Personal information
- Full name: Joseph Riley Watson
- Born: 28 March 1859 Steeton, Yorkshire, England
- Died: 18 October 1915 (aged 56) Harrogate, Yorkshire, England
- Batting: Unknown
- Bowling: Unknown

Domestic team information
- 1882: Cambridge University

Career statistics
| Competition | First-class |
| Matches | 2 |
| Runs scored | 2 |
| Batting average | 0.66 |
| 100s/50s | –/– |
| Top score | 1 |
| Balls bowled | 32 |
| Wickets | 0 |
| Bowling average | – |
| 5 wickets in innings | – |
| 10 wickets in match | – |
| Best bowling | – |
| Catches/stumpings | 1/– |
- Source: Cricinfo, 25 January 2023

= Riley Watson =

English medical doctor and public health official

Joseph Riley Watson (28 March 1859 – 18 October 1915) was an English medical doctor and public health official who was also in his youth a cricketer who played first-class cricket in two matches in the 1880s. He was born at Steeton-in-Craven, Yorkshire and died at Harrogate, also in Yorkshire.

Watson was educated at Pannal College, Harrogate and then at a succession of medical training establishments and universities: The Yorkshire College of Science (later Leeds University); University College London; Christ's College, Cambridge; and then the University of Edinburgh. He graduated from Cambridge University with a Bachelor of Arts degree in 1884 and followed that with a medical degree from Edinburgh in 1887. He was a Doctor of Public Health from 1894 and a member of the Royal College of Physicians. He practised in Harrogate where he later became the medical officer of health for the borough of Harrogate.

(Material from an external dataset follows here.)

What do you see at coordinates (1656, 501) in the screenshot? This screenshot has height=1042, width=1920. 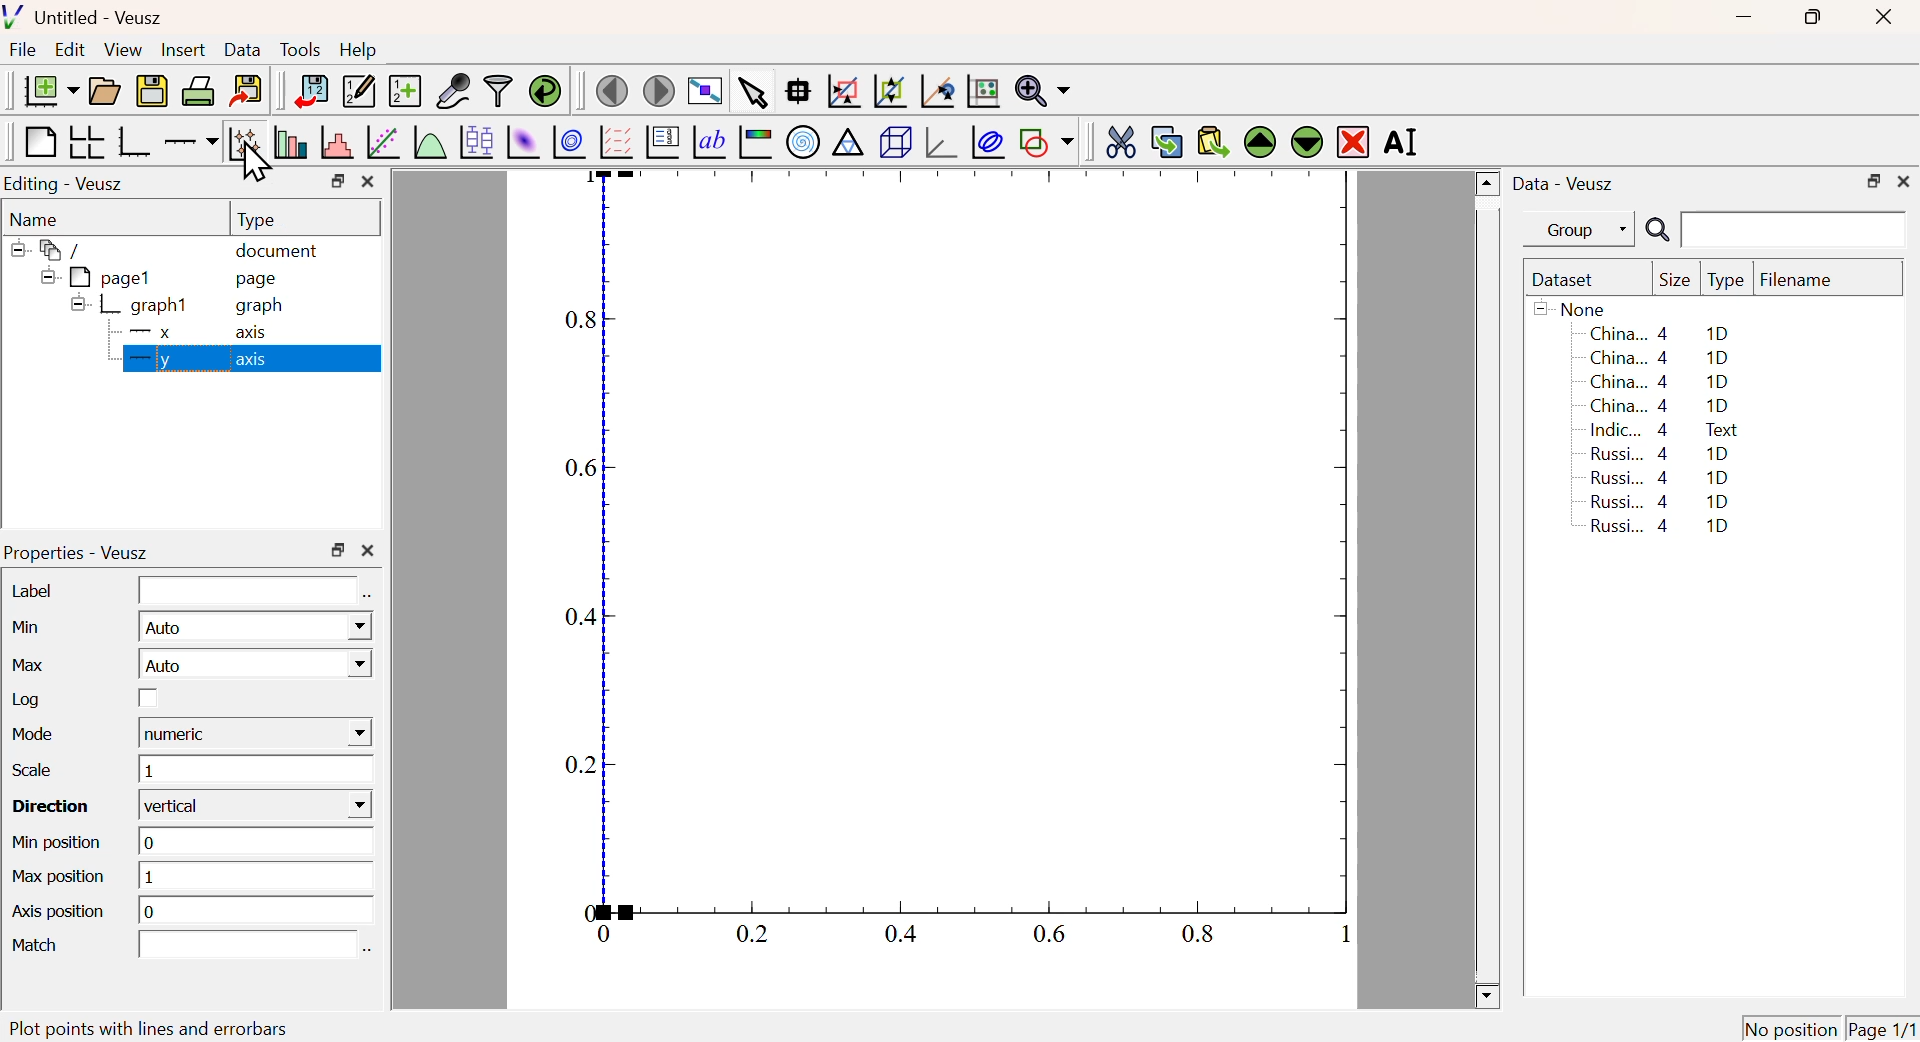 I see `Russi... 4 1D` at bounding box center [1656, 501].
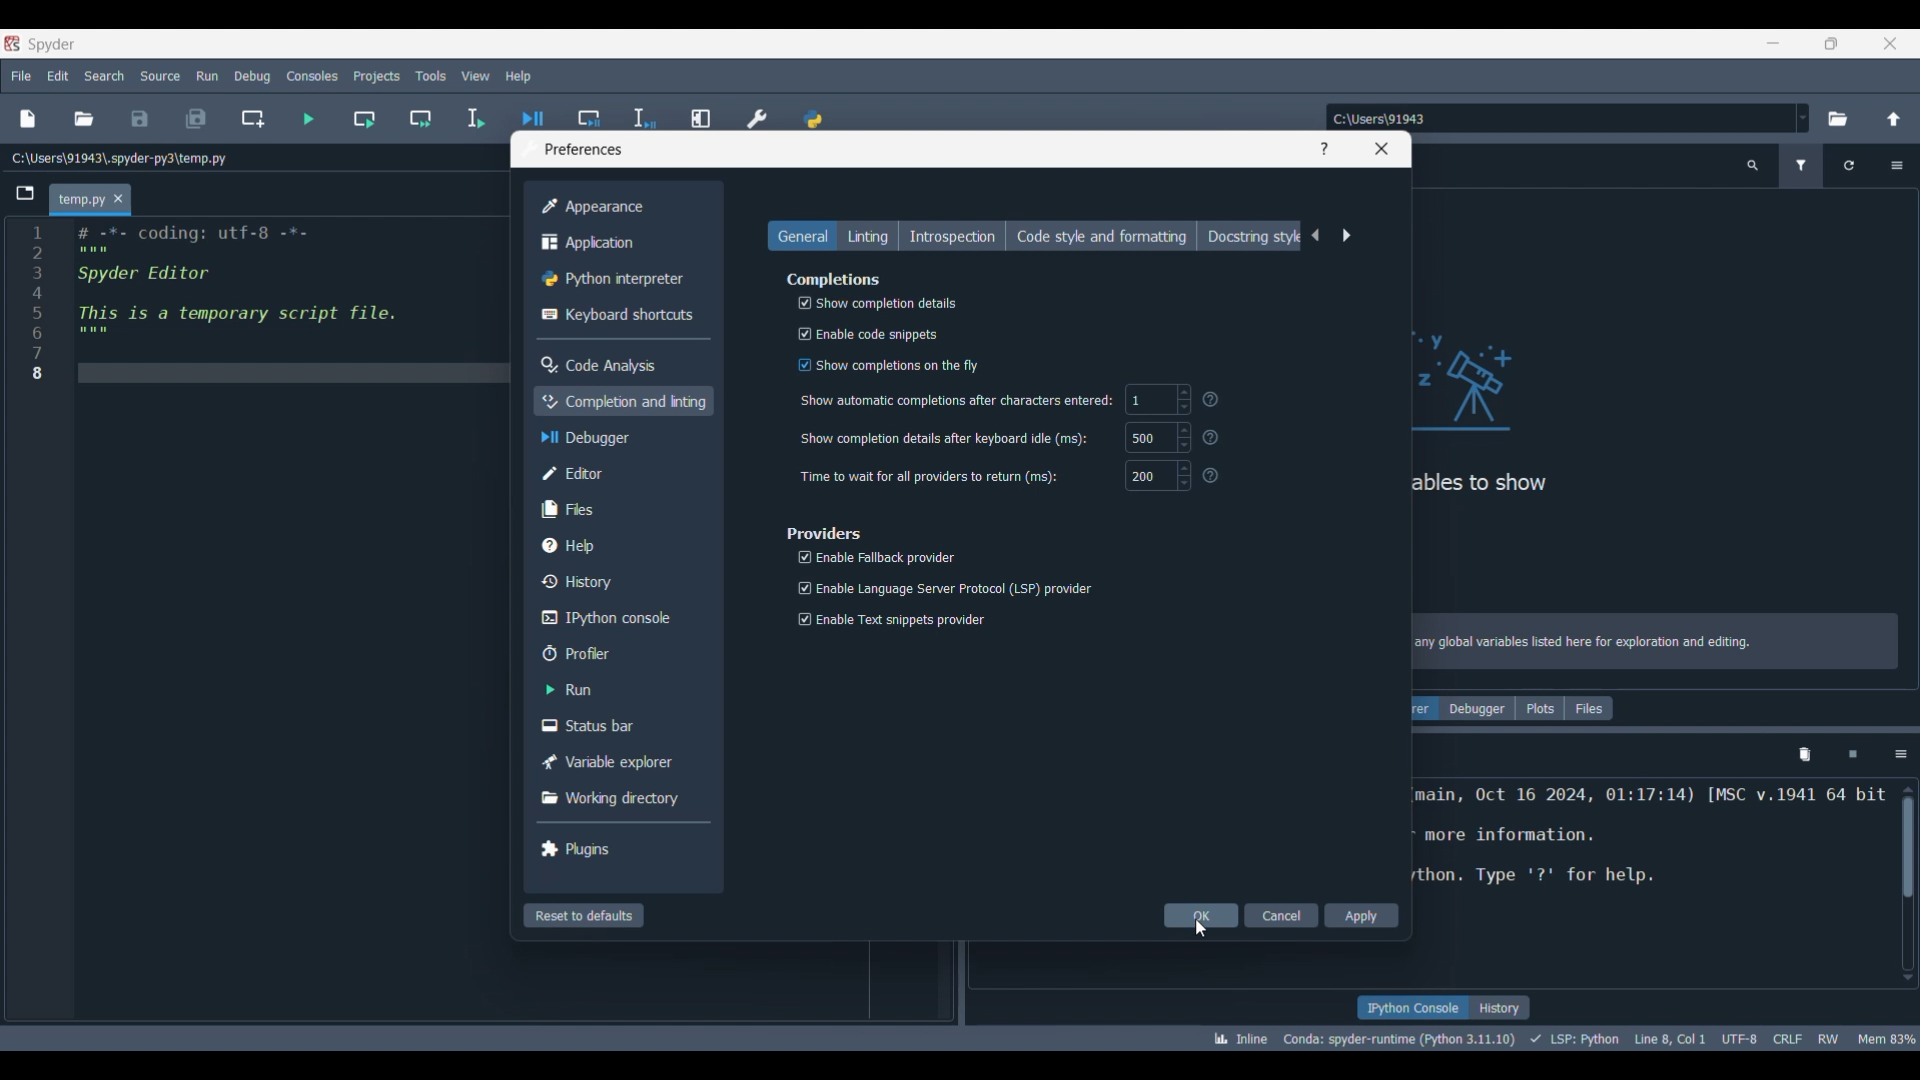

As a cricketer, Watson played in one first-class match for Cambridge University against the Australians in 1882, in which he batted at No 11 and bowled just eight overs without success; in 1888 he played a further single game for "An England XI", an end-of-season match against that year's Australians at Harrogate, and did not bowl at all. He scored a single run in each of his two games.